Some AIM users are angry about a recent alert message AOL displays on their screens urging them to upgrade to the newest version of the instant messaging software.

The alert, delivered in a rectangular box that appears on the screen's lower right hand corner, can't be turned off.

If a user closes the box, the alert will pop back up minutes later. If left alone, the alert will periodically position itself as the primary active window, interrupting the user's current activity.

AOL acknowledges that, unless users go through the upgrade process, there is no way to get rid of the alert.

"Normally, upgrades are optional. However, in this case we are highly encouraging users to upgrade from 6.0 to 6.1 because of some security updates that are included in the new release," an AOL spokeswoman said via e-mail.

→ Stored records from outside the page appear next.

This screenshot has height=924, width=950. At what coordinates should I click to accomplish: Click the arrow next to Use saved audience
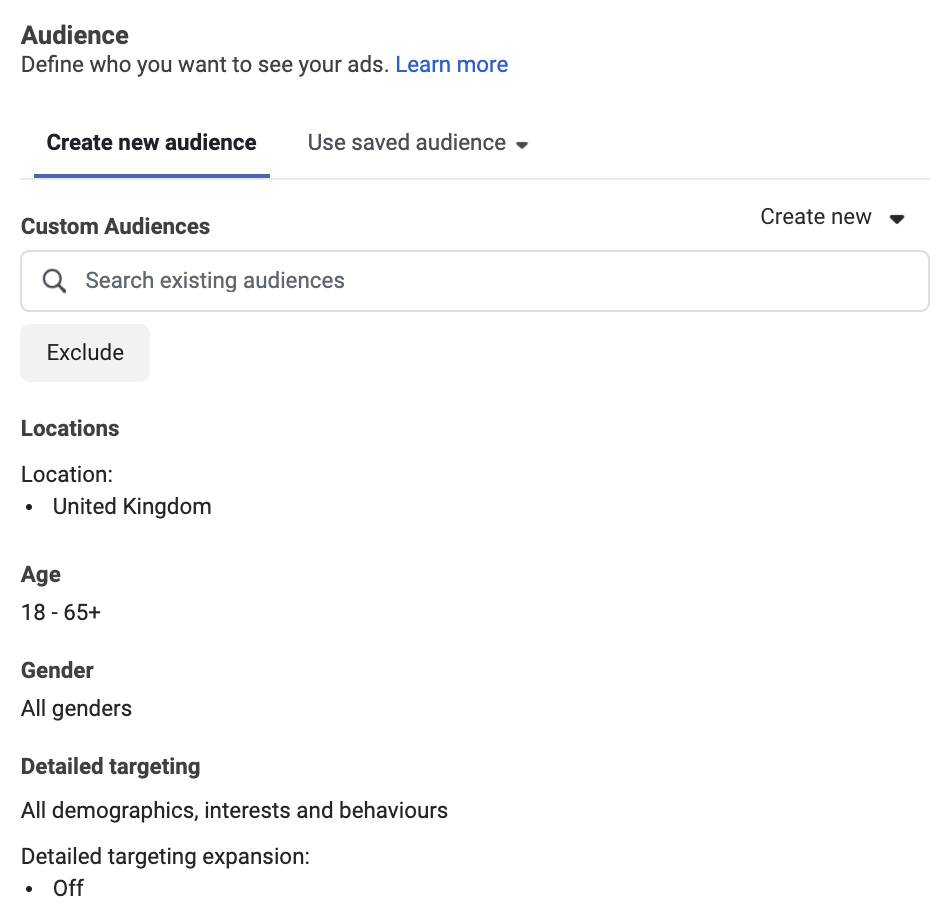(522, 145)
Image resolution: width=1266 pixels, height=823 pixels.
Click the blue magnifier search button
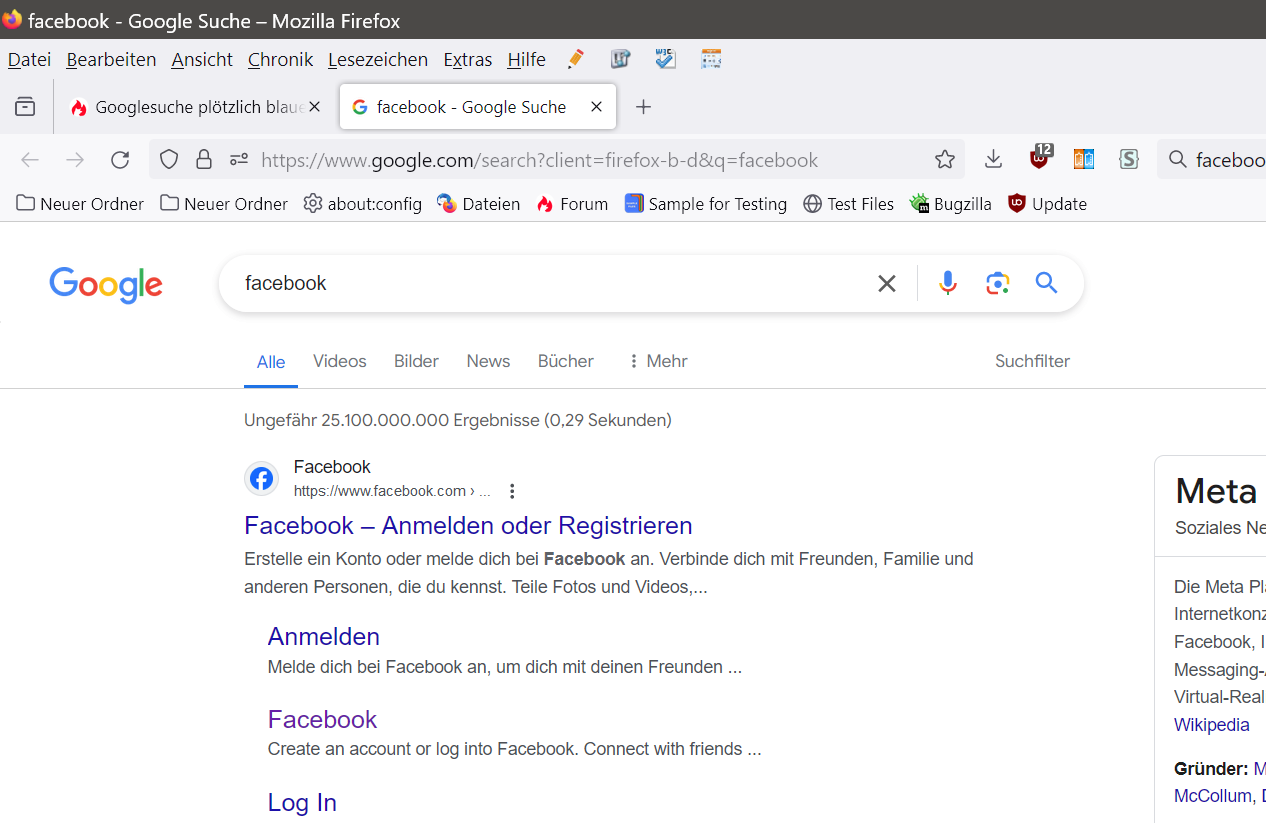click(x=1046, y=283)
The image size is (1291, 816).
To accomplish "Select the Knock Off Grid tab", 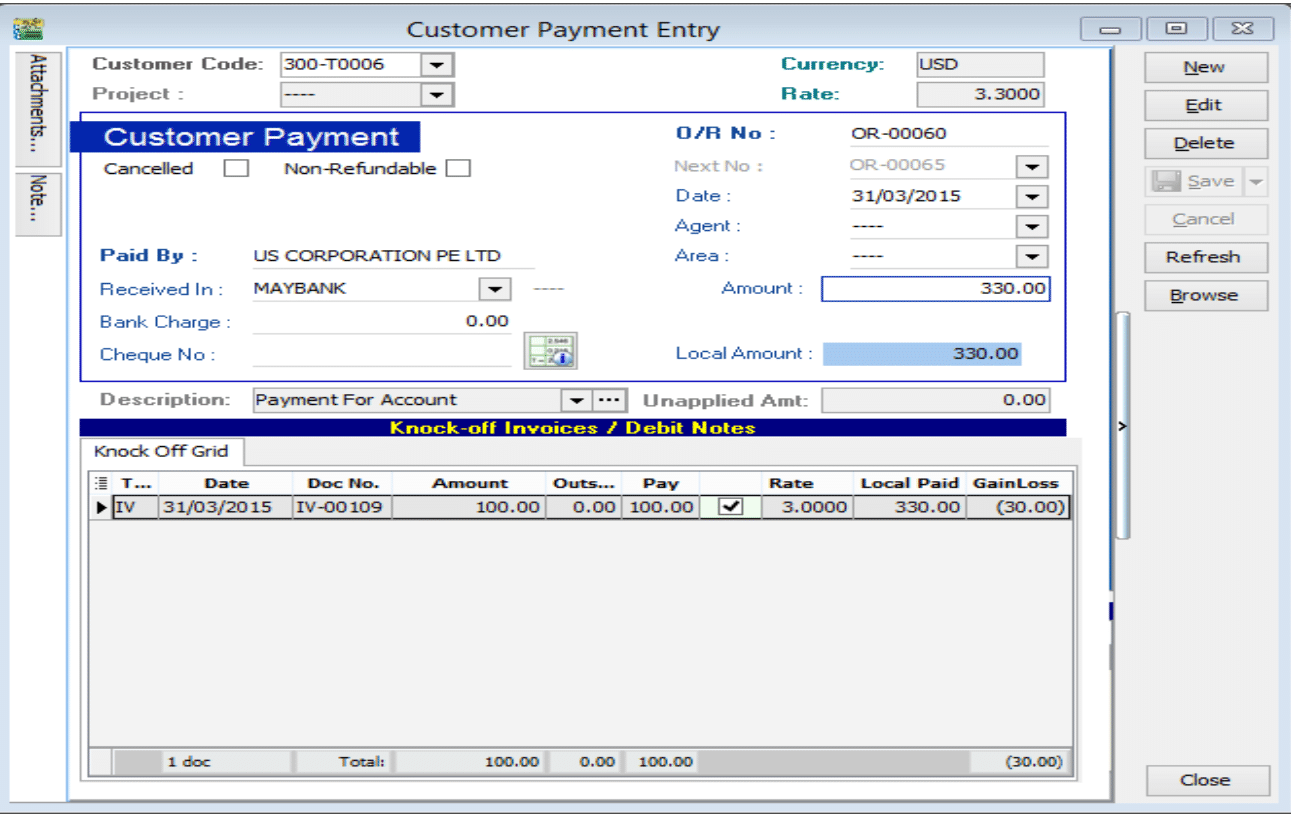I will pos(162,452).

The alert, titled "Active Update," reads: "The following update is ready to install. AIM Software - 6.1 GM Update: This version delivers new features and important security updates. Select 'Install Now' and upgrade today."

The alert provides no information about the security updates. The AIM Web site doesn't appear to contain any information about the security fixes either.

The AOL spokeswoman explained that the main security fix in version 6.1 addresses file sharing, which requires the sender and recipient to establish a direct PC-to-PC connection.

"Essentially, if you used file sharing to send a folder -- as opposed to sending a single file -- there was the potential for a hacker to access your computer," she wrote.

Beyond the security fixes, AIM 6.1 is the Vista-compatible client software and provides faster performance, she wrote.

If users don't want to update to 6.1, they must either learn to live with the alert on their desktop or turn off AIM altogether. But some users want a middle ground: declining the update and getting rid of the alert.

In this discussion forum thread, several users report being on the verge of abandoning the AIM service altogether if AOL doesn't stop the insistent alerts, which they find overly intrusive and, as one user wrote, "a royal pest."

On May 29, AOL started beaming the alert to a small portion of users, and expanded the scope of recipients over the following two weeks. Since June 11, the alert has been hitting all AIM users who haven't upgraded, according to the spokeswoman.

The situation highlights the often difficult balancing act vendors face when their software products need to get updated in order to address security issues, industry analysts said.

"Vendors are trying to reach a compromise between improving the security of their software and making updates as unobtrusive as possible," said Michael D. Osterman, president of Osterman Research Inc.

IM vendors in particular are becoming more aggressive with their security patches in response to increased activity from malicious hackers, Osterman said.